D6 L5 graph is internal derived from --depth source, never its own mode
D7 Command consolidation fold compare-release/deep-compare into compare
D8 --ast-frontend rename --header-backend; spans header AST + L4 replay
D9 Fail-fast validation in Tier 2, so CLI and MCP error identically
D10 CI gates the contract cli-contract check makes the above non-optional
D11 Extension procedure the decision tree for adding any new surface
D12 One exit-code scheme explicit, never inferred from flag presence

D1. Three named tiers; the service layer is the only API

TIER 1  CORE       checker.compare(old_snap, new_snap, *, request) -> DiffResult
                   pure: snapshots in, result out. no Click, no I/O, no format.

TIER 2  SERVICE    service.py — the public Python API. typed request in, result out.
                   run_dump · run_compare · run_scan · render_output · resolve_input.
                   notify-callback, never print.

TIER 3  FRONT-ENDS thin adapters. parse → build request struct → call Tier 2 → exit.
                   cli (Click) · mcp_server (FastMCP) · compat (ABICC dialect).
                   ZERO business logic.

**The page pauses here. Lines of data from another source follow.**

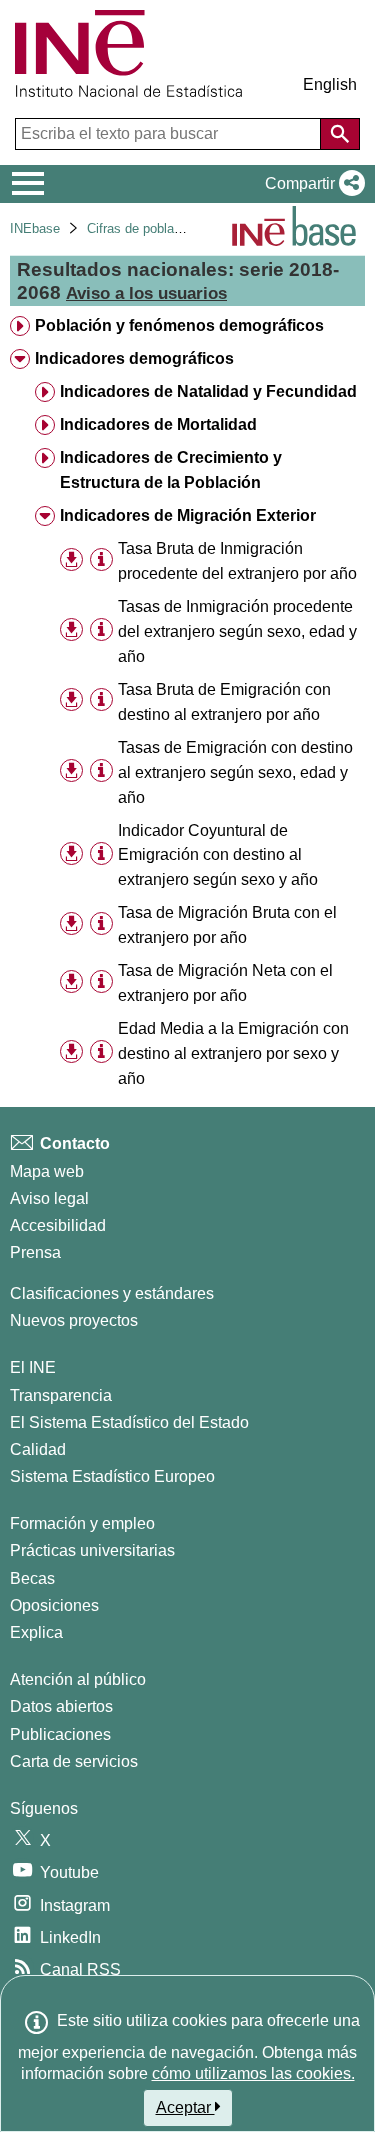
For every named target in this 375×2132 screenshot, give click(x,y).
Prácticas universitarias (92, 1550)
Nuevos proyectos (74, 1320)
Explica (36, 1632)
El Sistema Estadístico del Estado (129, 1422)
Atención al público (78, 1679)
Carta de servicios (74, 1761)
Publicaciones (60, 1734)
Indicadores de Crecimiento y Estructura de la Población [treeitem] (171, 470)
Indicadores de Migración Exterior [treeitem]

ZERO direct Tier-1 calls.

Rule (enforced, see D10): every verdict-emitting front-end command calls a service.run_* verb. No front-end imports checker.compare / diff_* directly. compare-release and appcompat are loops/wrappers over service.run_compare, not parallel reimplementations.

D2. Options are data, not signatures

Tier-2 verbs take frozen request dataclasses, mirroring ADR-035's ScanRequest. No more growing run_compare(... 18 kwargs ...).

@dataclass(frozen=True)
class InputSpec:
    path: Path
    headers: tuple[Path, ...] = ()
    includes: tuple[Path, ...] = ()
    version: str = ""
    pdb: Path | None = None
    debug_roots: tuple[Path, ...] = ()

@dataclass(frozen=True)
class CompareRequest:
    old: InputSpec
    new: InputSpec
    lang: str = "c++"
    frontend: str = "auto"            # D8
    depth: AnalysisDepth = AnalysisDepth.AUTO   # D5
    policy: PolicySpec = field(default_factory=PolicySpec.default)
    suppression: SuppressionSpec | None = None
    scope_public: bool = True
    severity: SeverityConfig = field(default_factory=SeverityConfig.default)
    pattern_verdicts: bool = False
    # new feature == new field with a default. never a signature break.

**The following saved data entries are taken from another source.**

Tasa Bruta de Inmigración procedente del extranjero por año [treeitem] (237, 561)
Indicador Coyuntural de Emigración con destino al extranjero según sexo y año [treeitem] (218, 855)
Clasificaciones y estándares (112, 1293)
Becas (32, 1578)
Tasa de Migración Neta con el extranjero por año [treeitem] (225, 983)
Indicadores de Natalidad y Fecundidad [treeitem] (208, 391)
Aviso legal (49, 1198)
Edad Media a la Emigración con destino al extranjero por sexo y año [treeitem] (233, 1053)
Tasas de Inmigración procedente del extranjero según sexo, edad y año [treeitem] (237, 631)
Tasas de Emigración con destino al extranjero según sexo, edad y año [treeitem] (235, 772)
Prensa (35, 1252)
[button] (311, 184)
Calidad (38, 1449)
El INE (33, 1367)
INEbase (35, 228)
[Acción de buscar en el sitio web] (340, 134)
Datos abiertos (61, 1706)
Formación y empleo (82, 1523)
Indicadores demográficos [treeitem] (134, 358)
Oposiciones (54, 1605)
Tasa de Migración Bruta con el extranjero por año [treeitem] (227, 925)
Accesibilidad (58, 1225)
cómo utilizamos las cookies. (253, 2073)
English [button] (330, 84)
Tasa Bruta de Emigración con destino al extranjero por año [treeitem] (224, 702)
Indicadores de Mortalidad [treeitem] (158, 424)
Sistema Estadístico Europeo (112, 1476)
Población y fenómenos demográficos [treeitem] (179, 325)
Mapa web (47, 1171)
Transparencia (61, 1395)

Note the field(default_factory=...) for the struct-valued fields: a frozen dataclass still evaluates a bare PolicySpec.default() once at import (a shared mutable default). Use a factory, not a call.

compare-release builds one CompareRequest per library pair and calls the same verb. MCP builds it from JSON. The CLI builds it from flags+config. One code path classifies; defaults cannot diverge between front-ends (fixes the scope_public True-vs-False drift).

D3. One decorator per shared option family

cli_options.py becomes the single source of truth. Every shared family is a decorator; commands compose them. Inline re-declaration of a shared family is a contract violation (CI-checked, D10).

Decorator Bundles
@two_sided_input_options -H/--header, -I/--include, --old/new-header, --old/new-include, --old/new-version
@policy_options --policy (name or path — see D4), --suppress
@severity_options --severity-preset only on CLI (per-category lives in config — D4)
@scope_options --scope-public-headers/--no-, --show-filtered
@debug_resolution_options --debug-root{,1,2}, --debuginfod[-url], --debug-format, --dwarf-only
@output_options --format, -o/--output
@evidence_options --depth, --max, --sources + per-side --old/new-sources, --build-info + per-side --old/new-build-info (D5)
@compile_context_options --ast-frontend, --gcc-path, --gcc-prefix, --gcc-options, --gcc-option, --sysroot, --nostdinc — the L2 header-AST compile context (D8.1)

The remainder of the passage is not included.